I can't solve the problem with getting correct transforms for camera (e.g. positions) when using OpenCV. I created a scene in 3dsmax 2021 , it contains a simple box and a camera. From this camera I make a render at 1000x1000 resolution. From the scene itself I take the positions of the "corners" of the box that are visible in the camera. For these corners in Photoshop I define the position in the rendered picture.

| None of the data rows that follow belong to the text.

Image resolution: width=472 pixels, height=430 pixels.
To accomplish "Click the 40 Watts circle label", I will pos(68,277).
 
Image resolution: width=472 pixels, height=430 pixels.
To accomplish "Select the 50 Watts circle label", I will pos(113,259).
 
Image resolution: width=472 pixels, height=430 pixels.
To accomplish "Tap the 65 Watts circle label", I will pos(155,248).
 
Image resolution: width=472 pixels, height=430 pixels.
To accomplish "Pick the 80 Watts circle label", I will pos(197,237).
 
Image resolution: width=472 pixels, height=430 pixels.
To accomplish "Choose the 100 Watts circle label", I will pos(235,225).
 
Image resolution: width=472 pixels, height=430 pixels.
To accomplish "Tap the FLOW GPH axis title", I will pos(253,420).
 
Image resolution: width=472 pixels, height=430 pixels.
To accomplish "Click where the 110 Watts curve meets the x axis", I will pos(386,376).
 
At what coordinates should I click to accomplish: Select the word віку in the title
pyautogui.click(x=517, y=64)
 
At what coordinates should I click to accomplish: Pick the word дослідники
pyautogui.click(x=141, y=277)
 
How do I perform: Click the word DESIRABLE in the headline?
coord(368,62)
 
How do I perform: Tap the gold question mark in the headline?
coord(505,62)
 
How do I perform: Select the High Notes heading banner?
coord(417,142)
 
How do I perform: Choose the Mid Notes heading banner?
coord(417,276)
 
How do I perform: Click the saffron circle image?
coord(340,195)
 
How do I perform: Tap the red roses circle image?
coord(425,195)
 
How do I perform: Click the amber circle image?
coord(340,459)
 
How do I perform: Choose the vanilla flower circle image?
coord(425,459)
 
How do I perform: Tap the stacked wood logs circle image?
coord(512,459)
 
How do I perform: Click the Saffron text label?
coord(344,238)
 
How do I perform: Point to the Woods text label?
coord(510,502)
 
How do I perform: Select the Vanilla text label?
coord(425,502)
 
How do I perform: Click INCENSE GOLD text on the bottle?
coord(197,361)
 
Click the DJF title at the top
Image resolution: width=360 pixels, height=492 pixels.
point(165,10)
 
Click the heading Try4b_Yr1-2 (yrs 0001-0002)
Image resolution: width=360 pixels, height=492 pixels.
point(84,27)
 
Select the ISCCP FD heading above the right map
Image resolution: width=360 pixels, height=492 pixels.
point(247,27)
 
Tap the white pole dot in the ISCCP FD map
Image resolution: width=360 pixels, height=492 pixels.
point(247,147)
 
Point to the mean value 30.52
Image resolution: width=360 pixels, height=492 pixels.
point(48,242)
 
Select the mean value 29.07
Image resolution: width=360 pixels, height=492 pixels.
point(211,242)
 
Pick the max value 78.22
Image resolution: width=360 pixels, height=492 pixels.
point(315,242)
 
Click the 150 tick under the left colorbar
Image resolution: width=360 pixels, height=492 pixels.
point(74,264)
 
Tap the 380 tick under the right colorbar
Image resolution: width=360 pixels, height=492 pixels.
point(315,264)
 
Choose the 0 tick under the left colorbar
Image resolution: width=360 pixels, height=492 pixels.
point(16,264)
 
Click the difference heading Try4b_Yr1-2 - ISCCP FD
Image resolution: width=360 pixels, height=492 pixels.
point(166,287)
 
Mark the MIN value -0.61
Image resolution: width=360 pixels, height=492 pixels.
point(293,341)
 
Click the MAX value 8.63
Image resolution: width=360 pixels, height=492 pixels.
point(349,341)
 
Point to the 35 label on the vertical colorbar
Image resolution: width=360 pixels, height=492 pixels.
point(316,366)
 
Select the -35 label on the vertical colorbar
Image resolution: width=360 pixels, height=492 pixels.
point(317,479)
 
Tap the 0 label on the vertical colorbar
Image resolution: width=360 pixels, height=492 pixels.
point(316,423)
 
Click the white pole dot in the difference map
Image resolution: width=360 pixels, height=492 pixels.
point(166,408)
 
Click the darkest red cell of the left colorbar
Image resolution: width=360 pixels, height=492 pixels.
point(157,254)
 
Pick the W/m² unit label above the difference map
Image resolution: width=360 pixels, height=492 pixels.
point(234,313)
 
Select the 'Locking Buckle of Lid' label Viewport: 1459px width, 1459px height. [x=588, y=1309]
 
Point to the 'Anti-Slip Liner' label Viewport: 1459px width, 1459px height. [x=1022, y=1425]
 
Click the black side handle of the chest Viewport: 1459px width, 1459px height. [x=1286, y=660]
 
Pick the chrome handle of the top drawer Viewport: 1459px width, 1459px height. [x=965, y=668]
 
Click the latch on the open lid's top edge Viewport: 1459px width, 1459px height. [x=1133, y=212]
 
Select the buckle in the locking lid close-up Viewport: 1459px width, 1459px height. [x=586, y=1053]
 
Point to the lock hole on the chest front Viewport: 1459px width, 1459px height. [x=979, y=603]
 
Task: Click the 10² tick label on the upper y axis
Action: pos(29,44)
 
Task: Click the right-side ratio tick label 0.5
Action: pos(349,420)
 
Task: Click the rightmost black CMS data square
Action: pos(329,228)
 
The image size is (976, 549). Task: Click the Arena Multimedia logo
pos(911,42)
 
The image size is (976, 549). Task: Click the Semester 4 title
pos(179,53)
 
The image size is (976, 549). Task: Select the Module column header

Then I use these values for the method cv2.solvePnP
After that I check these values using the method cv2.projectPoints
, and add to the renderer the points defined manually in photoshop (red points) and the points obtained by projection (green). If you look at the picture, the deviations from the original are not significant.
Projection points test image
Then I get the rotation matrix using the cv2.Rodrigues
method. And then I multiply it by vector Translation to get the position of the camera. In my scene the camera has a position (XYZ): [-146.505,-156.897,127.539]
, and the "found" camera position is [-121.82952111, -131.33087704, 110.92139656]
. And this is quite far from the truth.
I use :
3dsmax 2021
Python 3.7.6
numpy 1.21.6
opencv-python 4.4.0.42
My code :
import cv2
import numpy as np
from math import pi,atan2,asin
img = cv2.imread("C:\\Users\\Inu\\Desktop\\BoxRender.jpg")
h, w = img.shape[:2]
imagePoints2D = [
(495, 341),
(636, 390),
(503, 442),
(363, 382),
(375, 604),
(502, 681),
(624, 614)
]
modelPoints3D = [
(12.0976,11.2015,47.5239),
(12.0976,-26.0509,47.5239),
(-21.178,-26.0509,47.5239),
(-21.178,11.2015,47.5239),
(-21.178,11.2015,0),
(-21.178,-26.0509,0),
(12.0976,-26.0509,0)
]
imagePoints2D = np.array(imagePoints2D, dtype="double")
modelPoints3D = np.array(modelPoints3D, dtype="double")
distCoeffs = np.zeros((4,1))
focal_length = w
center = (w/2., h/2.)
cameraMatrix = np.array(
[[focal_length, 0, (w)/2],
[0, focal_length, (h)/2],
[0, 0, 1]], dtype = "double"
)
#solvePnP
success, vectorRotation, vectorTranslation = cv2.solvePnP(modelPoints3D, imagePoints2D, cameraMatrix, distCoeffs, flags=cv2.SOLVEPNP_ITERATIVE)
#Test the solvePnP by projecting the 3D Points to camera
projPoints = cv2.projectPoints(modelPoints3D, vectorRotation, vectorTranslation, cameraMatrix, distCoeffs)[0]
imagePoints2D = np.int32(imagePoints2D).reshape(-1,2)
projPoints = np.int32(projPoints).reshape(-1,2)
for p in imagePoints2D:
cv2.circle(img, ((p[0]), (p[1])), 3, (0,0,255), -1)
for p in projPoints:
cv2.circle(img, ((p[0]), (p[1])), 3, (0,255,0), -1)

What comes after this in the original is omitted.